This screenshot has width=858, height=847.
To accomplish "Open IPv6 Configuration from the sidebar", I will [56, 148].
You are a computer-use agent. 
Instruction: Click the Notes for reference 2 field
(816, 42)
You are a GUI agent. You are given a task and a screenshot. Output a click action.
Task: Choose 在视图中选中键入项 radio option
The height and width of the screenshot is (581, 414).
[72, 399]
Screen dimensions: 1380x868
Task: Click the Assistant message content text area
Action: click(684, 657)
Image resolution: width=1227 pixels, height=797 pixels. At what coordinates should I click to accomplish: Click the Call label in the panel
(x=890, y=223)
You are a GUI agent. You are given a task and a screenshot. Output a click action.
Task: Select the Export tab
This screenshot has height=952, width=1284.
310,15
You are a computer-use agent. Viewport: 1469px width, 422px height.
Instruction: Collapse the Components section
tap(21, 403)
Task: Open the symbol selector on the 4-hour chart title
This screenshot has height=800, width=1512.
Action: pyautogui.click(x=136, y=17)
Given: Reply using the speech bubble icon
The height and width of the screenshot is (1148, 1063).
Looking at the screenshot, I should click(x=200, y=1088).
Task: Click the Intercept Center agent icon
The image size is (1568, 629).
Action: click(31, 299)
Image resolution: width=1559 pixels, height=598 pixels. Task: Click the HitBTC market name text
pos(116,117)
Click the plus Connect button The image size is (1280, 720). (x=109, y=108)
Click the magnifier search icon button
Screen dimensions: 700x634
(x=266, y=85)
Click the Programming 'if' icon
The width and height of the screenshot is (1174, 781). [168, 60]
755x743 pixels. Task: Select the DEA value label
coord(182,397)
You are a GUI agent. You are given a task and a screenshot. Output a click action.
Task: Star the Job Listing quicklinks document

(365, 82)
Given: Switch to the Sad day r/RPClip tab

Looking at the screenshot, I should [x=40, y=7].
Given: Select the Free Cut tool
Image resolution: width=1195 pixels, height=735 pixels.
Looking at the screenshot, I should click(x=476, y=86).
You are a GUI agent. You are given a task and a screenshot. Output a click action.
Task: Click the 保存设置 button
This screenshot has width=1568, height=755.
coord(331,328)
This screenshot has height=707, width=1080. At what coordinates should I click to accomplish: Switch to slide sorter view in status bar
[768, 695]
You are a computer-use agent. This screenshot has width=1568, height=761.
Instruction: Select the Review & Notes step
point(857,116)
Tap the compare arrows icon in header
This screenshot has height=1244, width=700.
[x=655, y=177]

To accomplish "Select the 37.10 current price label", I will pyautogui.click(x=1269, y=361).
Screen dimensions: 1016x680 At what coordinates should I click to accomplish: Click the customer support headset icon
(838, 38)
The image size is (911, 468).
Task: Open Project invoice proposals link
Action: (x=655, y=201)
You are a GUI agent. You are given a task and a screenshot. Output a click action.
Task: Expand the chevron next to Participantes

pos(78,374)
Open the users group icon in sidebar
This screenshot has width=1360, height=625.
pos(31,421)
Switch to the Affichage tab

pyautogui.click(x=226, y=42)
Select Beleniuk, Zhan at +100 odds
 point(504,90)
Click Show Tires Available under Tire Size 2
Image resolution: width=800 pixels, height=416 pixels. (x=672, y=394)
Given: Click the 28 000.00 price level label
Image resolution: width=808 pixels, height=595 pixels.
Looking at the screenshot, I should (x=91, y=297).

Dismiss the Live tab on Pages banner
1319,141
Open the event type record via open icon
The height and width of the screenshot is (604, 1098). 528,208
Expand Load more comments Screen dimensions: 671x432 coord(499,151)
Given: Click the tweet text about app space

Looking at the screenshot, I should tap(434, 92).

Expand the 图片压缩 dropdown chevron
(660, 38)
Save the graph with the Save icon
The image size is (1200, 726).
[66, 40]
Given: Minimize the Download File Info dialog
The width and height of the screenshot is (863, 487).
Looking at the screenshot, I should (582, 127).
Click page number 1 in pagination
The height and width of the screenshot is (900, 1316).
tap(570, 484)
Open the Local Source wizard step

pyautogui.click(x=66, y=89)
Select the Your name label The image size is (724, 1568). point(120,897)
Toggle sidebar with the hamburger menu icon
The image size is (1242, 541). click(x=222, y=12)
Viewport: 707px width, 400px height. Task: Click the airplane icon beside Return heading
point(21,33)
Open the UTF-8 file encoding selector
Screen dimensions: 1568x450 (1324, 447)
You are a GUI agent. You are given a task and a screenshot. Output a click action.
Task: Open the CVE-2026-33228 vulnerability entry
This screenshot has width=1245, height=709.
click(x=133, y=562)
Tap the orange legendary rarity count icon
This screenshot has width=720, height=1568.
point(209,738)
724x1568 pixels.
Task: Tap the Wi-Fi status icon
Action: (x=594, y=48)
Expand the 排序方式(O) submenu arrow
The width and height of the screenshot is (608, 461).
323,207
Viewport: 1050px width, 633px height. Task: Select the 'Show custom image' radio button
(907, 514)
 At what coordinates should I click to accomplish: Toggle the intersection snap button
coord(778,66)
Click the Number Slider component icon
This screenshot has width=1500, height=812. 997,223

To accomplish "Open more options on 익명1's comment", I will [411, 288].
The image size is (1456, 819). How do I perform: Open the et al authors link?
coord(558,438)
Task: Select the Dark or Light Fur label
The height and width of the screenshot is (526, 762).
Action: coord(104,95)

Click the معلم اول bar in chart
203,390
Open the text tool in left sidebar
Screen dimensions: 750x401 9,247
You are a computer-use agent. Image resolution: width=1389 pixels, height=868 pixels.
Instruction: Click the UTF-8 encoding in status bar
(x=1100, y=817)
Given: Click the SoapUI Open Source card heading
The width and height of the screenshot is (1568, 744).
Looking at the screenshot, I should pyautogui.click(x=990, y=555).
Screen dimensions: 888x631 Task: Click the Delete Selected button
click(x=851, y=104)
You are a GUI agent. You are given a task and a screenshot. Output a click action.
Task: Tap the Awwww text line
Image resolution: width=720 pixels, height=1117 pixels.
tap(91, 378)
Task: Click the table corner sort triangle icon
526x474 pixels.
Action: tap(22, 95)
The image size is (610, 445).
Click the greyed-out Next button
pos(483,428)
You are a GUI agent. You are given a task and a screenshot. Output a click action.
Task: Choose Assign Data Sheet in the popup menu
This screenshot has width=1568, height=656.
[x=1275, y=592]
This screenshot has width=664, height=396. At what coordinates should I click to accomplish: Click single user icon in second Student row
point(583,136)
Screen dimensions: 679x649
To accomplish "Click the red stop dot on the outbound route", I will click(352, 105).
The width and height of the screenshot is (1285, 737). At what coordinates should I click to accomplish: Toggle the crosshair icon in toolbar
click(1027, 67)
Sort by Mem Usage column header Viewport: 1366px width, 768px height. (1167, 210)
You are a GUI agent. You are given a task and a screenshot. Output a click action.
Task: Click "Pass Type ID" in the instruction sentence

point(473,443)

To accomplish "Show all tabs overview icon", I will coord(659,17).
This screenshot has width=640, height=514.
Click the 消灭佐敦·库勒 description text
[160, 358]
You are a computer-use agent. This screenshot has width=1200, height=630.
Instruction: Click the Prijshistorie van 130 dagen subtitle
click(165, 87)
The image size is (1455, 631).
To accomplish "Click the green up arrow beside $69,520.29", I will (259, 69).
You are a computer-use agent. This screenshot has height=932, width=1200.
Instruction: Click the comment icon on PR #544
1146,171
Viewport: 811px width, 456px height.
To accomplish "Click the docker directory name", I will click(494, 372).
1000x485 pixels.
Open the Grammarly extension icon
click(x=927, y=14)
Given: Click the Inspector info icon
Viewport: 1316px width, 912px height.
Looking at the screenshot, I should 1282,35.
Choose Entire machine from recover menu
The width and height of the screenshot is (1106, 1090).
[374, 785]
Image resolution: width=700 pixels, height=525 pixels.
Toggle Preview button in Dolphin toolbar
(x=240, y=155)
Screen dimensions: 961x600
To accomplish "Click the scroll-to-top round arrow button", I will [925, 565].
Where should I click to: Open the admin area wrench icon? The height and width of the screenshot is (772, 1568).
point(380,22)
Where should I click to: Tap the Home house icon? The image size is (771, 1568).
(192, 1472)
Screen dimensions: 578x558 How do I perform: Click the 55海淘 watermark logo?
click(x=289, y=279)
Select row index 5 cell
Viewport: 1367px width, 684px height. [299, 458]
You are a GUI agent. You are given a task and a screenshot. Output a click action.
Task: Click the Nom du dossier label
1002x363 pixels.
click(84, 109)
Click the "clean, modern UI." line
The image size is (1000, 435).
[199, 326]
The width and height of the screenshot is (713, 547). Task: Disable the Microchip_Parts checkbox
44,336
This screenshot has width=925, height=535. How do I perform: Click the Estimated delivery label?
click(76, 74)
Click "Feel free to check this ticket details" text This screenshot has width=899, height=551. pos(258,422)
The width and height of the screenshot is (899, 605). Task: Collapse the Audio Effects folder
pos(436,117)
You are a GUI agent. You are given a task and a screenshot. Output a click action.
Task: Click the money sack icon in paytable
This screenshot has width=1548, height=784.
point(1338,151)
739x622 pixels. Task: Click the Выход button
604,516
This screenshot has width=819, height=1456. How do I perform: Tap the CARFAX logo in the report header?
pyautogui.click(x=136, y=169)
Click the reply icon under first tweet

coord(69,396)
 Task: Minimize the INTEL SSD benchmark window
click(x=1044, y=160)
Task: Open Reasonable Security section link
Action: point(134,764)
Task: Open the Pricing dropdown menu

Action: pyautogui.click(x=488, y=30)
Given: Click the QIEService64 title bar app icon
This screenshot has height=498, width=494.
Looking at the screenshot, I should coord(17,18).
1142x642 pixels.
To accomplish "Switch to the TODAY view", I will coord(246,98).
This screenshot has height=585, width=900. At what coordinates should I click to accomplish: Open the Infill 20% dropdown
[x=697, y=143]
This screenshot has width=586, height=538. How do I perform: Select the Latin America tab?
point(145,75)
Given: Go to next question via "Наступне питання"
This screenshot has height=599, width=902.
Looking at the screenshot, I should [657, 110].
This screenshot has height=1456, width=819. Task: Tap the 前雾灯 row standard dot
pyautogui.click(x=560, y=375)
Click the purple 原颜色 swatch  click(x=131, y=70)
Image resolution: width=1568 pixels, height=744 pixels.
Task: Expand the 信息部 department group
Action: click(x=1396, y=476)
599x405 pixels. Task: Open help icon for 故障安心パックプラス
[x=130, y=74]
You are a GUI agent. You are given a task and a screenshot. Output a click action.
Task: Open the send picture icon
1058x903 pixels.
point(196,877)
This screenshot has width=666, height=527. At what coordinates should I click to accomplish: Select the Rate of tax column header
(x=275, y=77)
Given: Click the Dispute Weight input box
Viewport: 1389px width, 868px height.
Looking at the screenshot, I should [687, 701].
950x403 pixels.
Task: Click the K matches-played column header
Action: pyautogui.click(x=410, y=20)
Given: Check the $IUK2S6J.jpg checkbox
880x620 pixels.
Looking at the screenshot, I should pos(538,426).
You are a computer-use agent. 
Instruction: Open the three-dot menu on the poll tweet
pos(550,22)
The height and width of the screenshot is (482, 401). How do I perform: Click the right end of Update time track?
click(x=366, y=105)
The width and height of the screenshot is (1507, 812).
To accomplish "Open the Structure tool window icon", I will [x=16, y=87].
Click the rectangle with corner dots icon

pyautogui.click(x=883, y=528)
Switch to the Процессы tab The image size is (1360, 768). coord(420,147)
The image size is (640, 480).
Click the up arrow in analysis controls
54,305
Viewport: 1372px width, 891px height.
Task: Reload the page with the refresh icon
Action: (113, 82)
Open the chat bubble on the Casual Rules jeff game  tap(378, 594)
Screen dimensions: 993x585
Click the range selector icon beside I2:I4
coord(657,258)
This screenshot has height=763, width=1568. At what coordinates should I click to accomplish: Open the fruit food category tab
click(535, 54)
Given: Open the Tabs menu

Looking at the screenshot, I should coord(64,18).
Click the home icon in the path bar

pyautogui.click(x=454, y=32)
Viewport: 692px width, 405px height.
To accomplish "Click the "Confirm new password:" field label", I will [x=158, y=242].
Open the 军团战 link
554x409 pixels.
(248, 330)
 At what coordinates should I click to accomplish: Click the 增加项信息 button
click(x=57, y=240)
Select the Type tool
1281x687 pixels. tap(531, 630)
---*---
- _Aim of the exercise_
Using the data above, extract exactly the lines from the one that holds "Image resolution: width=1559" to the one that holds "Task: Click the 保存设置 button", both ends included, and no others.

- _Task output_
Image resolution: width=1559 pixels, height=598 pixels. Task: Click the HitBTC market name text
pos(116,117)
Click the plus Connect button The image size is (1280, 720). (x=109, y=108)
Click the magnifier search icon button
Screen dimensions: 700x634
(x=266, y=85)
Click the Programming 'if' icon
The width and height of the screenshot is (1174, 781). [168, 60]
755x743 pixels. Task: Select the DEA value label
coord(182,397)
You are a GUI agent. You are given a task and a screenshot. Output a click action.
Task: Star the Job Listing quicklinks document

(365, 82)
Given: Switch to the Sad day r/RPClip tab

Looking at the screenshot, I should [x=40, y=7].
Given: Select the Free Cut tool
Image resolution: width=1195 pixels, height=735 pixels.
Looking at the screenshot, I should click(x=476, y=86).
You are a GUI agent. You are given a task and a screenshot. Output a click action.
Task: Click the 保存设置 button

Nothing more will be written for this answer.